LITR 5535: American Romanticism
Student Student Poetry Presentation, fall 2000

Reader: Sheshe Giddens

Respondent: Jane Ftacnik

"Heaven"

by

Cathy Song

N 2811-12

Presentation:

Cathy Song’s poem, "Heaven," exemplifies the Romantic spirit by evoking idealism, nostalgia, escapism and separation. In the poem, a woman who is disconnected from her Chinese heritage romanticizes and longs for an ancestral homeland that she has never seen. She amused by her son’s notion that "when we die we’ll go to China," but as the idea takes hold of her imagination she compares her idealized view of China with the familiar surrounding of "the pancake plains just east of the Rockies" where she lives. China serves as an escape from everyday life in the town with "broken fences, the whiny dog, the rattletrap cars" where she is isolated from Chinese culture and devoid of bamboo trees. The only tangible connection the narrator has to China is a map and railroad track near her home that her immigrant great-grandfather helped to build. There is a genetic connection to China expressed by the narrator’s belief that "It must be in the blood, this notion of returning."

Comments:

The narrator has an antagonistic view of nature demonstrated by the language used in the poem. "the air is so thin, you can starve on it. No bamboo trees"

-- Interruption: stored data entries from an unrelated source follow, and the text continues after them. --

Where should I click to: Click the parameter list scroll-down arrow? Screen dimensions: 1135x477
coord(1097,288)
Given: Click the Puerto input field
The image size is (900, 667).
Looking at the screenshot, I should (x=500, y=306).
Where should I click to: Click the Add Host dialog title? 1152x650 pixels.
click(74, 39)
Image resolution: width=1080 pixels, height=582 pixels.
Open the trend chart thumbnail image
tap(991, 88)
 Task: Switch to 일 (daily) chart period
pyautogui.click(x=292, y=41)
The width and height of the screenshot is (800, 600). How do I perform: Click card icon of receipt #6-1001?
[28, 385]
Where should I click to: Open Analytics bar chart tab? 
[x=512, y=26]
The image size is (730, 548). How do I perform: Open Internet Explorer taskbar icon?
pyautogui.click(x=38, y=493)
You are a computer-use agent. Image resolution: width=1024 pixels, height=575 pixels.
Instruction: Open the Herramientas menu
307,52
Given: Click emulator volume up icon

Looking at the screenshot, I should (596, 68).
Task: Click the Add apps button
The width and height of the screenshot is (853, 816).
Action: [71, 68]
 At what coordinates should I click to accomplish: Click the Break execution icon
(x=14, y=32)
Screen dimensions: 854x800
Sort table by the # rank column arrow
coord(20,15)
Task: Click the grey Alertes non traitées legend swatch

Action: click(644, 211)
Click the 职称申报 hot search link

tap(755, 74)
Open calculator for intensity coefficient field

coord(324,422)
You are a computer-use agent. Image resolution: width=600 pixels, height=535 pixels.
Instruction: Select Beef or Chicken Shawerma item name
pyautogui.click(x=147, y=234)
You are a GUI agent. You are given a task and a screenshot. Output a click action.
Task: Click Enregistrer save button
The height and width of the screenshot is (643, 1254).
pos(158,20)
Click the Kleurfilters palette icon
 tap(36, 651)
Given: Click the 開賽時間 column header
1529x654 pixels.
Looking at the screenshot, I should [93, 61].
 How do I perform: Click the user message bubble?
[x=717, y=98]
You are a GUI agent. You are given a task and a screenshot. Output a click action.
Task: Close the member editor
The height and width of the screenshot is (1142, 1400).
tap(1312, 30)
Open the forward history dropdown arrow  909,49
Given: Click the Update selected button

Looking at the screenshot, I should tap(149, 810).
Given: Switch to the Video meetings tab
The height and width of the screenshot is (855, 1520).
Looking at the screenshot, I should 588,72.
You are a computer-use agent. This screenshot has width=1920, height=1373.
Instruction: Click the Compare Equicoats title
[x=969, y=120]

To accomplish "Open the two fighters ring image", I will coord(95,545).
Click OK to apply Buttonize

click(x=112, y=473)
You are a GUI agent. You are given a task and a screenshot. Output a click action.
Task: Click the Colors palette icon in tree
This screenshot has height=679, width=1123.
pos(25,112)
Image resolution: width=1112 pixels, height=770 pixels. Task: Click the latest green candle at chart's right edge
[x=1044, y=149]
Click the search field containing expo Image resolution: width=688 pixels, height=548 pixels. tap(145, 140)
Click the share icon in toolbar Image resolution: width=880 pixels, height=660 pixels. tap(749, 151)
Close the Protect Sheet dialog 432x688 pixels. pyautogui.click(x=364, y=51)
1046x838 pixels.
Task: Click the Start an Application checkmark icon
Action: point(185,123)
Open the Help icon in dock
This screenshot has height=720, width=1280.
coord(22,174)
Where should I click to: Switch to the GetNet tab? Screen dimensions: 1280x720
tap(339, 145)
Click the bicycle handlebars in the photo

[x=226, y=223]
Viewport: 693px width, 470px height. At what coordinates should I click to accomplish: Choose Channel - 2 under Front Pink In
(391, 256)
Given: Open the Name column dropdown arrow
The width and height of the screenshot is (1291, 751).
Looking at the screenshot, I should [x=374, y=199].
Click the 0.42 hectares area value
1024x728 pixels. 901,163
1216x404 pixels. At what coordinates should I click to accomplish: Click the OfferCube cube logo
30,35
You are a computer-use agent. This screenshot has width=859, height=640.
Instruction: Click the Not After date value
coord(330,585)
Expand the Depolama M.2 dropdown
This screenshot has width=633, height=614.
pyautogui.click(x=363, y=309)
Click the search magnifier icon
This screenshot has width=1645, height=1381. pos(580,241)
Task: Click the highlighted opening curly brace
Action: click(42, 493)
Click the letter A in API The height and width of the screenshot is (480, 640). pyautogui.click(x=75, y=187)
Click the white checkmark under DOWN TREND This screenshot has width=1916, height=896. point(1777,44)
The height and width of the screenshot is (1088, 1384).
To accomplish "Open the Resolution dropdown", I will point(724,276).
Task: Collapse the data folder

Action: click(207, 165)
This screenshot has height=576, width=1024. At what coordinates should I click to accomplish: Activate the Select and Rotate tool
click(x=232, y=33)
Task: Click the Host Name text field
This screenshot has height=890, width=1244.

The great-grandfather exemplifies the Romantic spirit because it is he who set out on the adventure to come to America.

Respondent's summary of discussion:

SheShe read the poem and then talked about the author's background. I offered the observation that heaven was impossible to reach and may not exist at all. The town was called a "Hell-hole" and heaven was perfection. Someone contributed that one of the names the Chinese people used for America was "Gold Mountain." We discussed how the Chinese may have had a romantic notion that America would be an adventure. Now the surviving relatives of the grandfather are living in the aftermath, which is not romantic. Someone contributed that the author had an antagonistic relationship with nature and it was a nefarious force. The discussion then focused on how the Chinese and other immigrants desired to return home where they would be accepted. The immigrants may never be able to assimilate to the American culture and be just the same as any American. Therefore, they would always have nostalgia for the old country. Someone mentioned that it is impossible to desire what you already have. The discussion concluded with the idea that we enjoy the convenience of progress, yet we abhor the inevitable effects.